The idea is not anything new.
Remember the viral video sensation of 2007? Two kids made a YouTube video of a glitch in an EA Sports Tiger Woods Pro Golf video game.
EA responded with a YouTube video that ran on television as an ad with a claim that there was no glitch; that Tiger Woods was actually was good enough to walk on water. The video received almost five times as many views as the user-generated parody:
Wheat Thins will hunt you down
Last month, Wheat Thins started hunting down Twitter users who comment about the the popular crunchy product. The Wheat Thins squad physically tracks down the people in their homes or when they’re out at a restaurant leaving one victim bewildered, glancing nervously at the cameras and wondering aloud, “Don’t I have to sign something?”

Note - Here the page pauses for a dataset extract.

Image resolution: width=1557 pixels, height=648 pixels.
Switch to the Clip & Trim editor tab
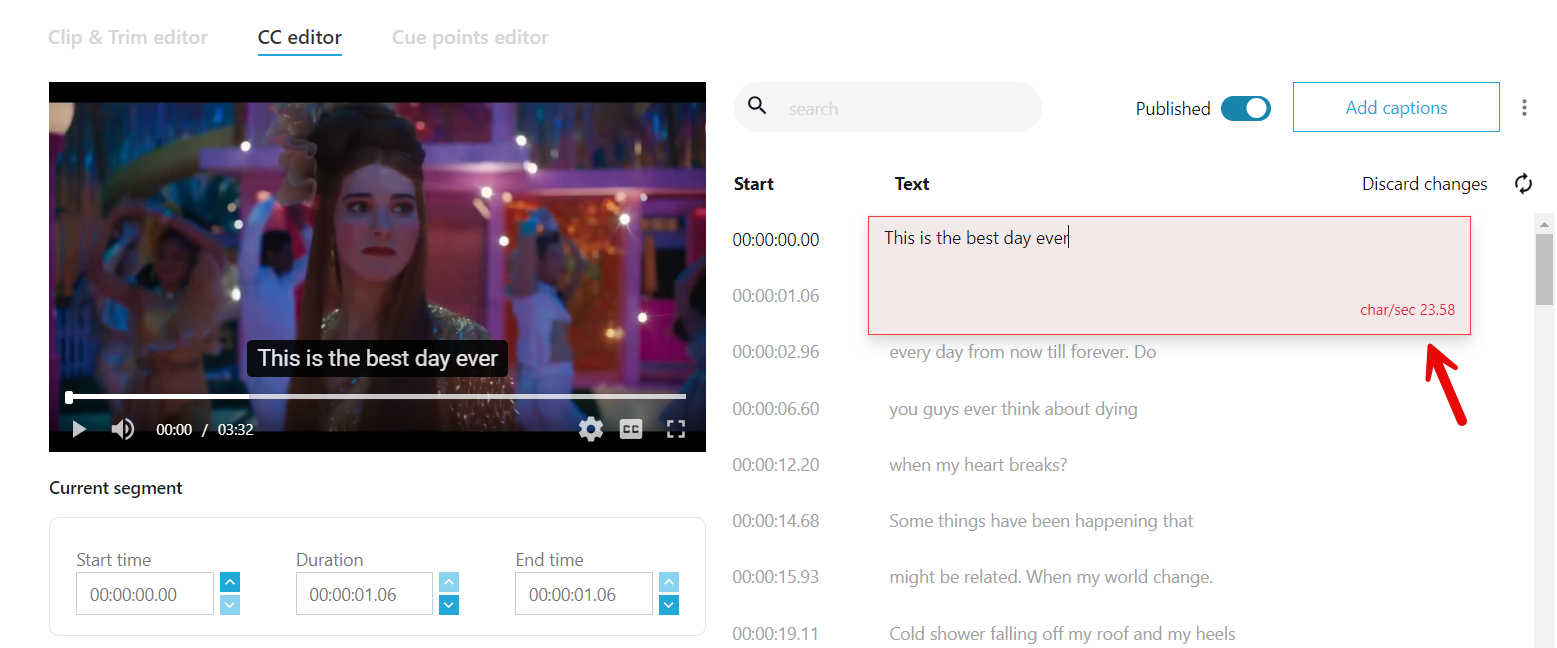pos(127,37)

The Old Spice campaign is no doubt miles ahead of other viral marketing attempts. Take a look at Visible Measures’ statistics from the video series’ first few days: 

To me, this campaign was really eye-opening. It signifies two major trends happening in the new media world right now:
1) A business-driven convergence of popular social media platforms.

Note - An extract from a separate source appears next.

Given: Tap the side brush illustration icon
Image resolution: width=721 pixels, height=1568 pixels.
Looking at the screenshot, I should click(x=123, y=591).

Think back to 2009. Which two emerging trends went crazy that year? Twitter usage was the biggest upward trend. The other was online video, which, with the help of Hulu, took huge strides.
2) Advertising taking some control over social media
The Old Spice campaign was organized by Weiden + Kennedy, and it was an aggressive move from the advertising firm. Having graduated from Boston University with a PR degree, I’ve been told PR departments should control social media. Now, I’m being exposed to some different points of view. While I still think PR skills (notice I didn’t say “firms”) are best to handle day-to-day “conversation management,” I’m seeing advertising disciplines (again) taking the lead in creating social media campaigns.
If you want to read more about the Old Spice campaign, see the following articles:
http://mashable.com/2010/07/15/old-spice-stats/
http://www.dailymail.co.uk/news/article-1295266/Old-Spice-adverts-masculine-ever.html?ito=feeds-newsxml
What an interesting week. Thank you for the thoughtful recap Eric. Interested to hear more about your definition of PR “skills” vs the use of the word “firm” – A nuance. This is likely an important media + culture hint…I’m tuned in.
Thanks for the comment, Meghan.
Many PR firms use PR skills for media relations. But those skills can be present in other places as well. Marketing and Ad firm, in-house, digital agencies, social media, etc. We need to stop thinking in terms of industry boundaries and start thinking in terms that relate to all communication because it’s all coming together.